David Yeagley was born in 1951 and grew up in Oklahoma City. Even as a young child, he was vividly aware of threats to the Comanche people and their culture. When his grade school teacher asked the otherwise all-white class to draw pictures to encourage fire prevention, he drew teepees engulfed in flames, with the words, “Stop this.”

Yeagley showed great promise as a student and went on to earn so many degrees it is hard to keep track of them. He had a bachelor’s degree from Oberlin Conservatory, a Master of Arts from Emory University, an Artist Diploma from the University of Hartford (Hartt School of Music), and a Doctorate from the University of Arizona. He was the first American Indian ever admitted to Yale Divinity School, where he earned a Master of Divinity degree. He did graduate work at Harvard but did not earn a degree. He was a Ford Fellow and a Kellogg Fellow.

Yeagley taught at Oklahoma State University, the University of Central Oklahoma, and the University of Oklahoma. His off-the-reservation views caused a stir, and led to collaboration in 2000 with Governor Frank Keating to establish a curriculum on American patriotism for Oklahoma’s public schools.
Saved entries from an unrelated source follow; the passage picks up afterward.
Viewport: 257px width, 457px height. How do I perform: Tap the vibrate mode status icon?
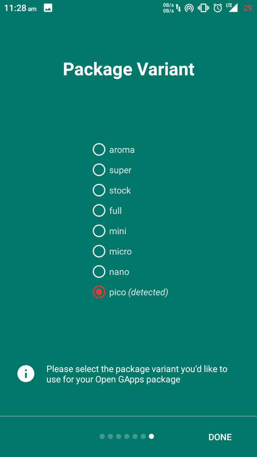(x=203, y=8)
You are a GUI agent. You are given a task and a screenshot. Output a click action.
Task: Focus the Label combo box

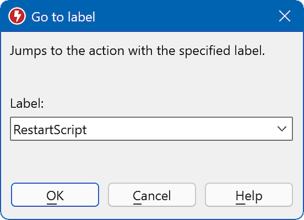[151, 129]
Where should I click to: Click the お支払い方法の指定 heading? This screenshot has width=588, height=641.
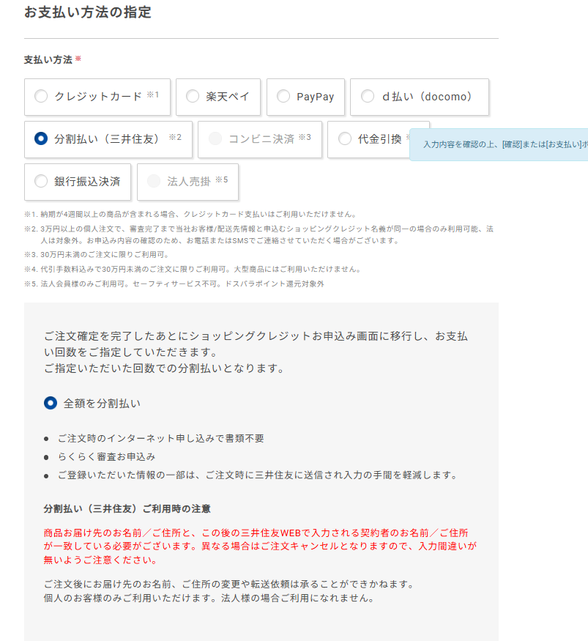click(88, 12)
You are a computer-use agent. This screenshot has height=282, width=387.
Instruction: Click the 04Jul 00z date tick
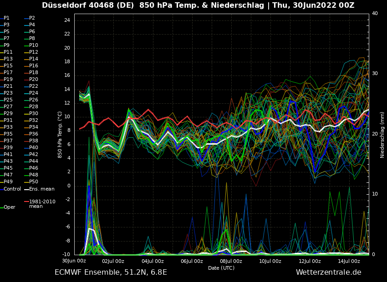(x=153, y=261)
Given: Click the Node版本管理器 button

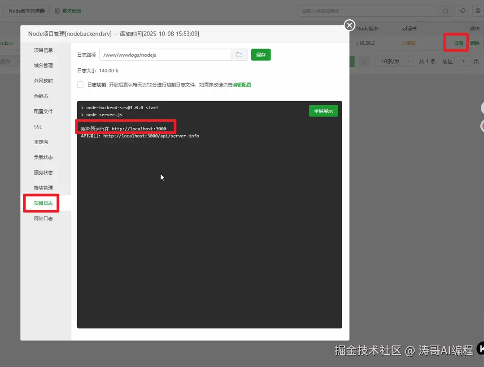Looking at the screenshot, I should (26, 10).
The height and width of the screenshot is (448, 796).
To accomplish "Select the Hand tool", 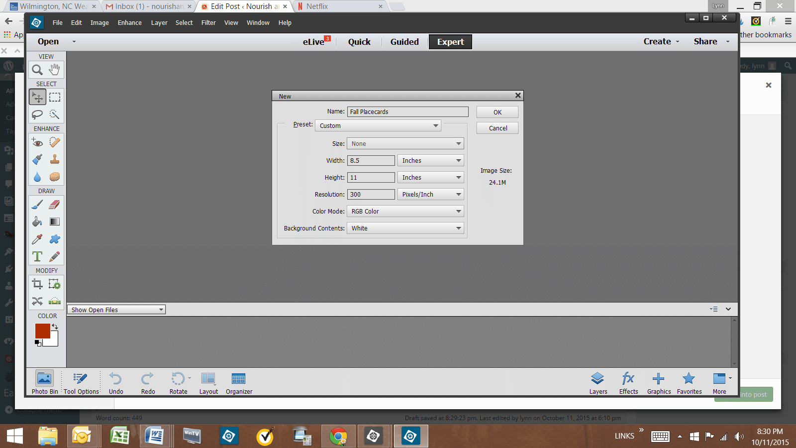I will 55,70.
However, it was his columns for FrontPageMagazine.com in the early 2000s that brought him to national attention.

He appeared on programs such as Hannity & Colmes and Bill O’Reilly, and made a number of C-Span appearances. He also made a History Channel episode on “Comanche Warriors,” did a history documentary for Danish Public Television, and was a popular speaker at universities. He was often sponsored by Young America’s Foundation, and electrified audiences with talks on gun rights, Comanche pride, the mind of the warrior, and the importance of protecting the United States from Third-World invasion.

However, Yeagley’s fair-weather friends could not stomach his increasingly outspoken criticism of mass immigration. FrontPageMagazine dropped him, and speaking engagements dried up. But Yeagley never trimmed his sails. Like his great-great-grandfather, he stuck to his guns and never lost his vision.
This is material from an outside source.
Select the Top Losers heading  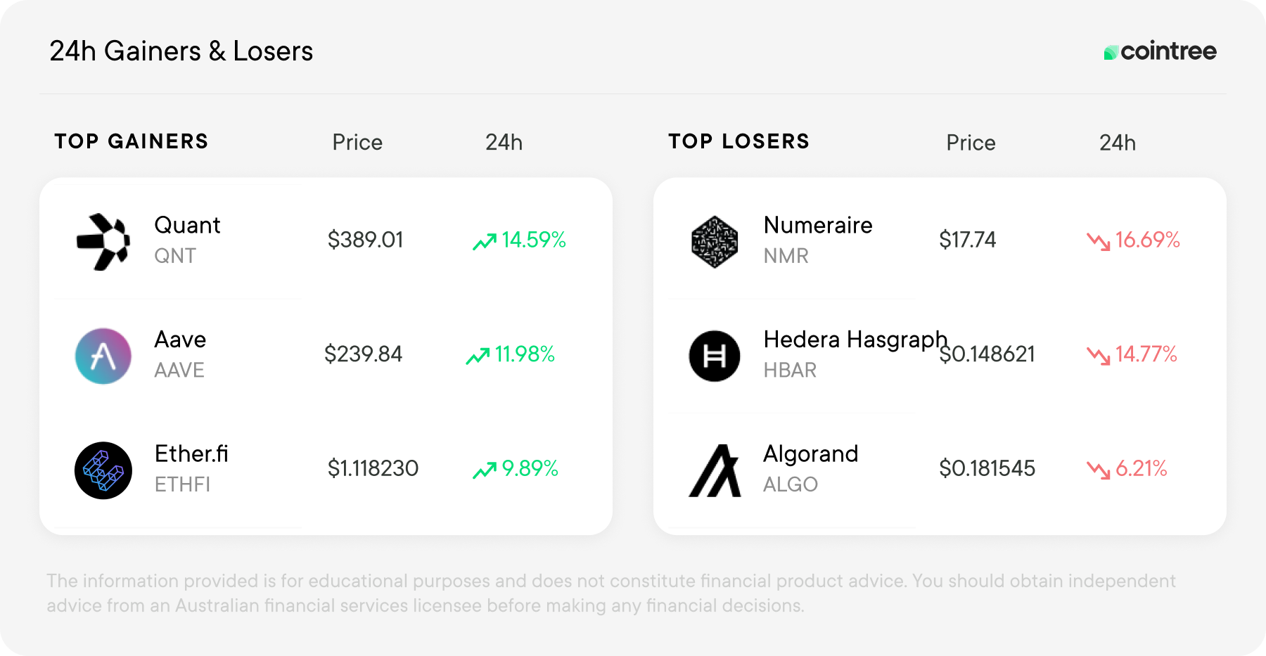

It was under Bad Eagle’s leadership that the Comanche finally put down arms after years of war with the United States and reconciled to becoming Americans—proud Comanches, still, but Americans. Yeagley, too, had a vision of Comanche accommodation with an America he had grown to love, but it must never be a Third-World America of white-guilt and multi-culturalism.

I first met Yeagley in 2011, when he spoke at a conference I organized. He described the dispossession of the Indian by the white man, but said he could not hate whites. As a warrior, he was compelled to admire the bravery and fighting spirit of the conqueror. He spoke of the crisis the now-denatured white man has created for himself, as he lets others push him off his own land. The great tragedy, he said, is that although the Indian fought to defend his land, the white man has lost his warrior virtues and is giving up without a struggle. The American white man, said Yeagley, has voluntarily become the “Indian of the 21st Century,” adding, “Let me be the first to welcome you onto the reservation.”